### Required task
Transcribe the passage from the article on Barbara Neumann and Laponite below, starting with "This is an abridged" and going on through "the BYK company.".

### Document excerpt
This is an abridged version of an article published in Clay Minerals (2020, v55, pp 256-260).

Dr Barbara Zsusanna (Susanna) Neumann was the inventor of the extraordinary product known as Laponite®, which is a synthetic hectorite clay. The range of Laponite® products, developed in the UK during the early 1960s, is one of the first examples of truly nano-dimensional materials manufactured on an industrial scale at the time when the field of nanotechnology was only being hinted at (Feynman 1960). These hectorite-like synthetic nano-clays with very unusual properties have been an enduring commercial success for the UK company that first patented and introduced them to the market, Laporte Industries, and which is now a part of the BYK company.

Barbara Neumann was passionate about clay science and mineralogy and was determined to succeed on an industrial scale. Few are aware of her journey from wartime Hungary to Redhill in Surrey (England) and her determination to succeed in what was largely a man’s world. A number of momentous turns of fate led to the discovery of Laponite® and other industrial minerals, still produced in thousands of tonnes and utilized around the world today.

Long-time friend and colleague Christopher Jeans takes up the tale:

Christopher Jeans: “Barbara began her life in England and her job at the Fuller’s Earth Union (FEU) in 1939 (Fig. 1) at a time of commercial flux for a long-established industry based on Ca-montmorillonitic earths. The earths were known only from a few localities, and they were being used up much faster than new deposits were being discovered.”

Barbara Neumann (née Beer) was born in November 1914 and her first vivid memory was fleeing, at the age of 2 or 3 years, with her family from Szolnok, central Hungary, during the First World War. She and her family had to move to Budapest (Hungary) to live with her grandmother. She later attended University – a significant achievement for a Jew in the Hungary of that time – to study physics. Significant pressure was brought to bear on Barbara to give up her studies, but she persevered (with the support of a generous uncle) and achieved a degree and then a PhD in physics.

In what she described as a major stroke of luck, one of the samples of clay she had been working on as part of her PhD research (X-ray diffraction of clays) was a fuller’s earth, with the address of the supplier on the packaging: Fuller’s Earth Union, Redhill, Surrey. Barbara then showed her determination by writing to the manufacturers, saying that she thought she could improve their product and …. would they, therefore, give her a job? She was 25 years old when she first visited England for the interview.

### Dataset content
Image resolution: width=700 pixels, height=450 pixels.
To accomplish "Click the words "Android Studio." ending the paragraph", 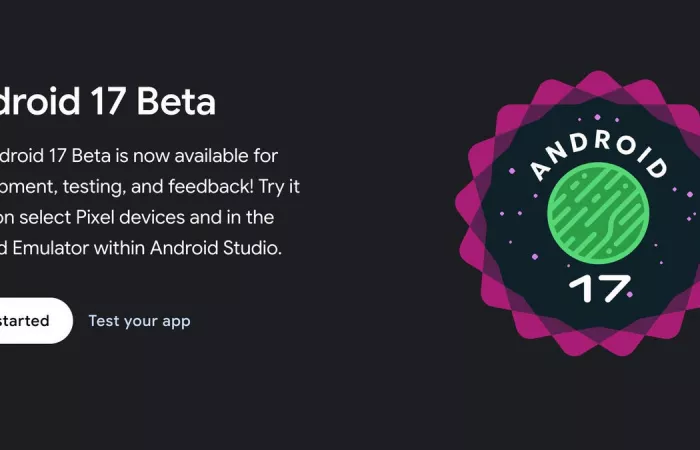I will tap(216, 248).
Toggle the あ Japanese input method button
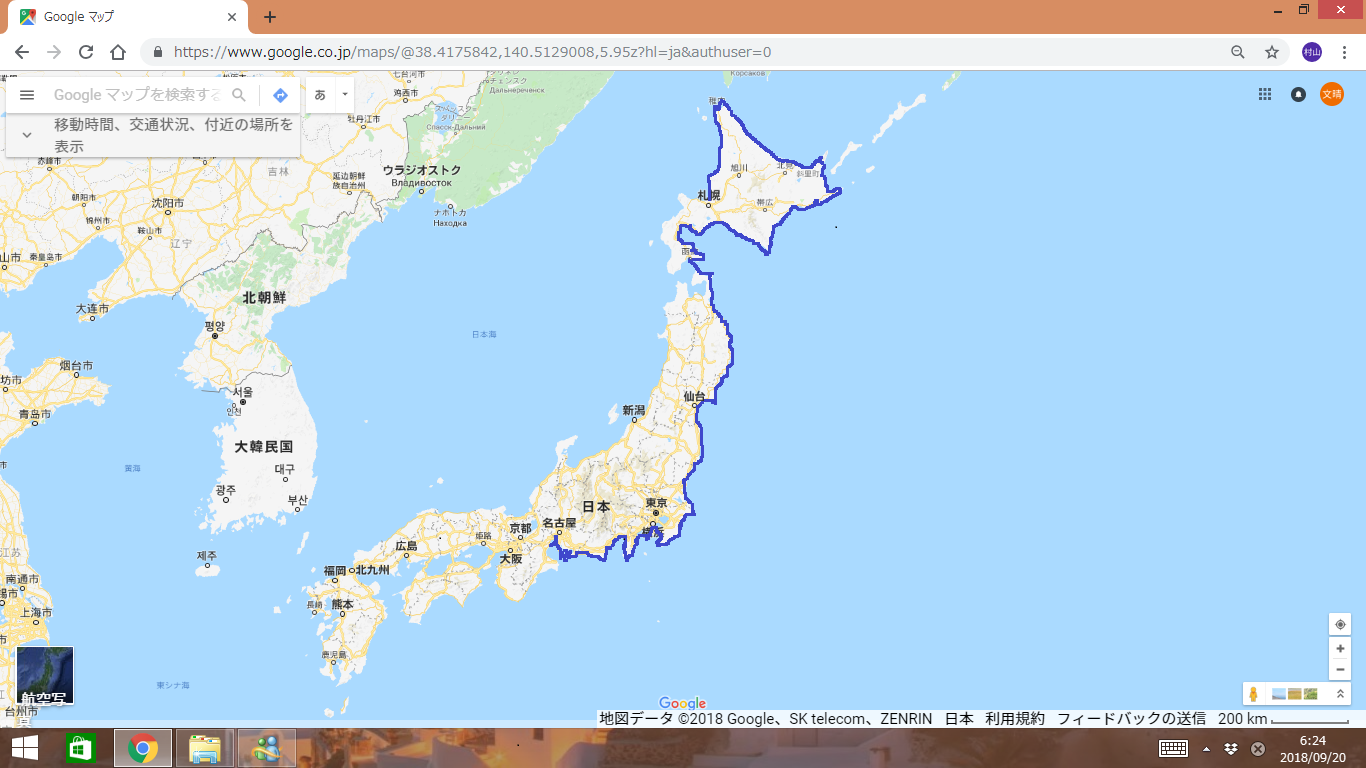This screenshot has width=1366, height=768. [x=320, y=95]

### Finished task
This is an abridged version of an article published in Clay Minerals (2020, v55, pp 256-260).

Dr Barbara Zsusanna (Susanna) Neumann was the inventor of the extraordinary product known as Laponite®, which is a synthetic hectorite clay. The range of Laponite® products, developed in the UK during the early 1960s, is one of the first examples of truly nano-dimensional materials manufactured on an industrial scale at the time when the field of nanotechnology was only being hinted at (Feynman 1960). These hectorite-like synthetic nano-clays with very unusual properties have been an enduring commercial success for the UK company that first patented and introduced them to the market, Laporte Industries, and which is now a part of the BYK company.